Lead is most commonly ingested as an invisible dust on household surfaces like floors and windowsills. When young children crawl and climb around their houses and then put their hands in their mouth or eat with their hands, they can be unknowingly ingesting high amounts of lead. Just a sugar packet worth of lead dust spread over an area the size of a football field is enough to poison a child.

When my husband and I looked for a new apartment, I made sure to find a place with new windows-a common place where chipping and peeling paint creates lead dust from surface friction. I even tested the cracking and peeling paint on the porch, which was lead free.

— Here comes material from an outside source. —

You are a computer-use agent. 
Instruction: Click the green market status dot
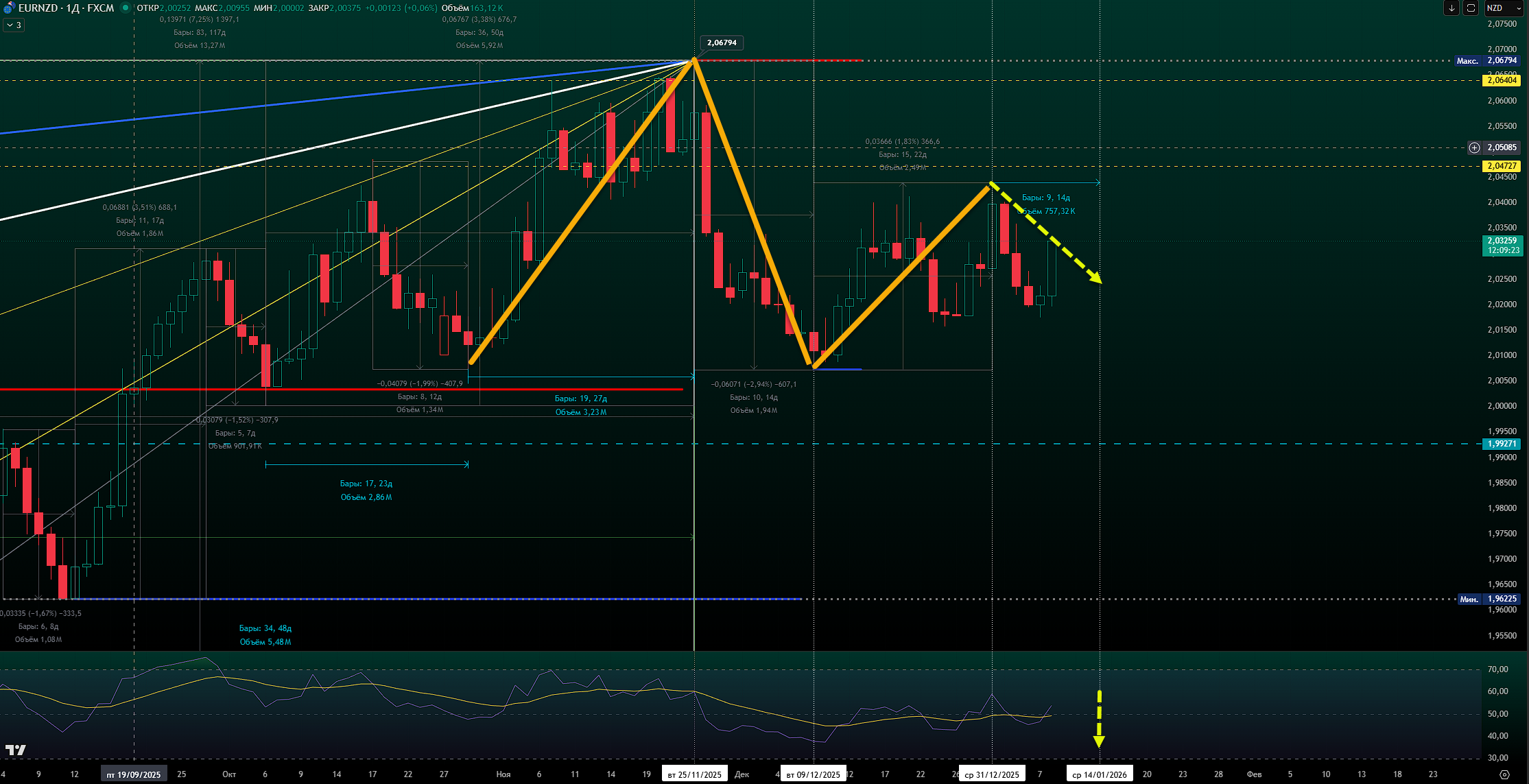pyautogui.click(x=126, y=8)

So when the doctor told me that Teddy’s lead level was so high, I was completely confused. I had checked. I had tested. I knew what to look for. How could this be happening?

The paint on our porch stairs contained the lead.

Little did I know, Teddy was ingesting lead as he learned to climb up and down the stairs, and every time I walked into the house, I was tracking in lead dust.

The doctors tell us that it’s very unlikely Teddy will have any permanent damage or problems from the lead. We’re beefing up his diet with extra vitamins and minerals to help his body excrete the lead. We caught it early, and he had a relatively short exposure time, so although his lead level was high, he should be OK.

The kids who have more serious problems are those for whom exposure is prolonged-several years or more-or who already are facing challenges like poverty, a poor diet, too little stimulation or failing schools. Those problems compounded make lead just another challenge that many of our city’s children are facing.

I had Teddy tested because I knew the dangers of lead. I urge you to do the same. Although doctors are supposed to routinely test for lead, many, even those in the city, think testing is a remnant of a bygone era.

If you do find lead in your home, hire a state-certified lead abatement contractor to do the work. Most work requires someone who really knows what they’re doing. Home renovation is one of the ways that kids are often exposed to lead. All that sawing and sanding kicks up lead dust that may have been previously sealed off.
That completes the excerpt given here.